Ich selber sehe mich keinesfalls als Punk, sondern als realistischer Erzähler. Das Jahr 1999, in dem der Roman spielt, verstehe ich als Endpunkt. Die rebellisch utopischen Gegenkulturen, die im Nachlauf der 1968er entstanden, leuchten noch einmal auf, bevor sie vom angstbesetzten Krisendenken abgelöst werden, das uns heute beherrscht. „Das letzte Jahr der guten alten Zeit“, wie es im Roman heißt.
Na gut, ich bin einverstanden mit dem Post-Pop-Punk-Roman, weil mir eure Ausstellung so gefallen hat!
Oh, was genau?
Der Besuch war wie eine Zeitreise. Hat mich wirklich berührt. Auf den Tanzlokal-Fotos sieht man die eine oder den anderen, mit dem man mal was hatte. Die Hallenkultur, Freizeit 81 – bei der Lebendigkeit, die die Exponate ausstrahlten, überkam mich geradezu Wut: Was ist nur aus der Stadt geworden, in der ich lebe, was hat sie aus sich machen lassen! Was hingegen traurig stimmt, ist der fast schon stereotype Zusatz unter den Zitaten und Bildern der Protagonist*innen: „Lebt jetzt in … (Berlin, Leipzig oder sonst wo). Fast wie auf einem Friedhof mit Gedenksteinen.
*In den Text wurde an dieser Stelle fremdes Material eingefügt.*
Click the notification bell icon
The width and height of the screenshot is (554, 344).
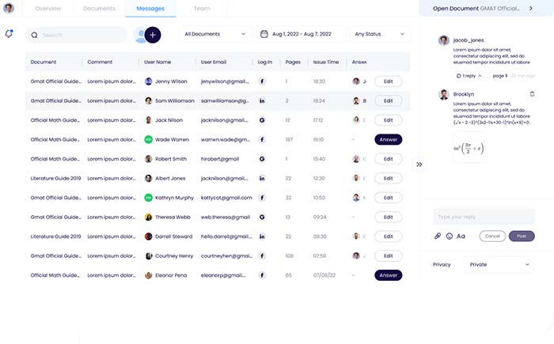[9, 34]
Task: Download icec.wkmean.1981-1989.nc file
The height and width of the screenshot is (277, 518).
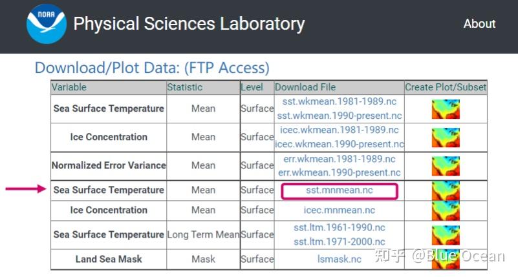Action: click(340, 130)
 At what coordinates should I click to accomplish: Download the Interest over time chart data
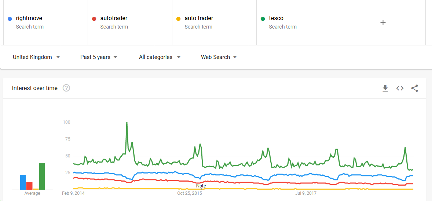(385, 88)
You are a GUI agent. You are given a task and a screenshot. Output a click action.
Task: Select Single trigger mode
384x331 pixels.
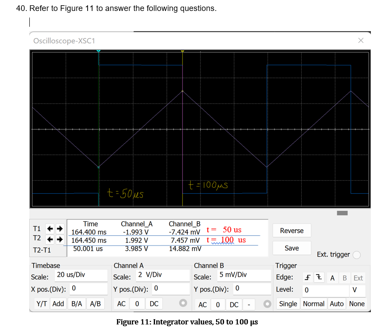(289, 303)
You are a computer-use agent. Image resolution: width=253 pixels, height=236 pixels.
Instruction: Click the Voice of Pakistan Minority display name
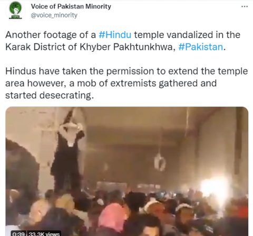71,6
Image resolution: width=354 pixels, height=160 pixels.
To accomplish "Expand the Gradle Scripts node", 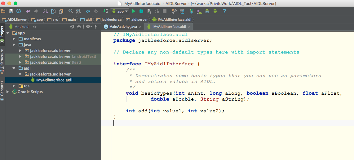I will click(x=8, y=92).
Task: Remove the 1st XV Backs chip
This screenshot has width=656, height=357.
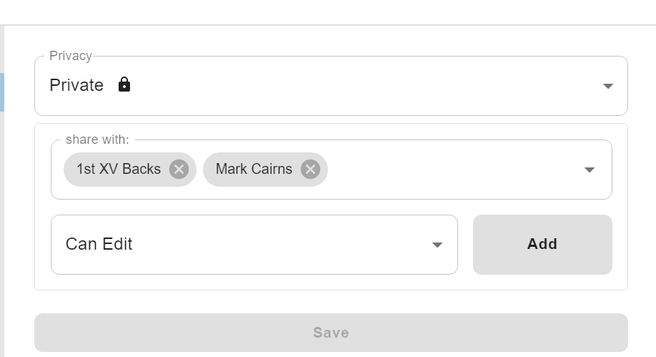Action: (179, 170)
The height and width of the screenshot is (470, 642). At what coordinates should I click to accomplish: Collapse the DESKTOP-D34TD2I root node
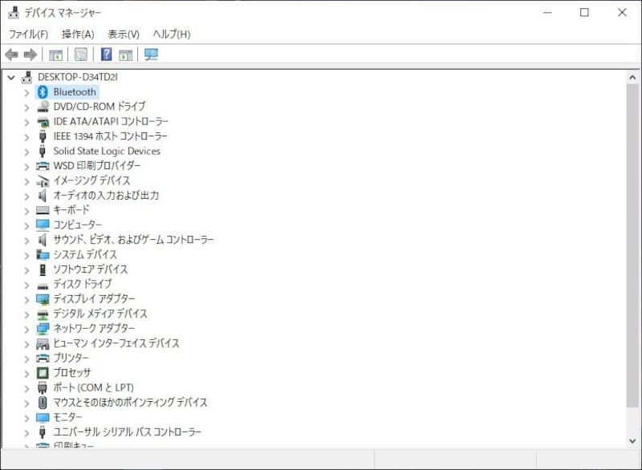tap(11, 77)
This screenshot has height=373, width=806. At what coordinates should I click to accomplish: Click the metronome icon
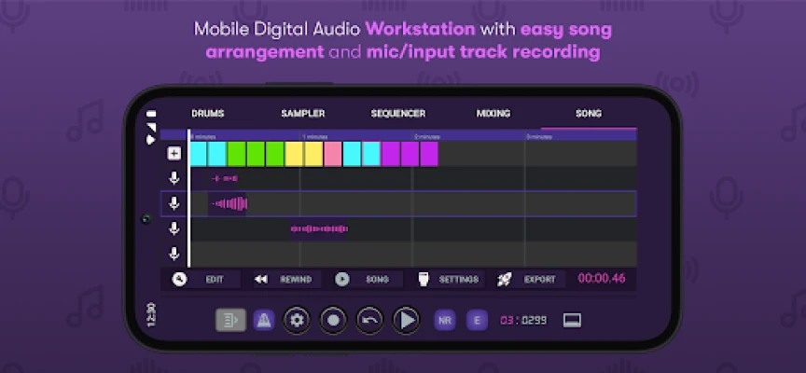[x=264, y=321]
Der Biografie im Roman zufolge wohnst du neben München aber auch in Berlin!
Ich habe dort seit zwanzig Jahren eine kleine Wohnung, die ich mit einem bildenden Künstler teile. Die 1990er in Berlin waren sagenhaft! Mein Lebensmittelpunkt ist immer München gewesen, aber ab und zu muss man den doch sehr begrenzten Ereignishorizont verlassen, sonst hält man die bayerische Beschaulichkeit und Selbstzufriedenheit noch für die Realität.
Inzwischen macht Berlin leider die nahezu identischen Fehler, die München gemacht hat: Es verkauft seinen Arsch.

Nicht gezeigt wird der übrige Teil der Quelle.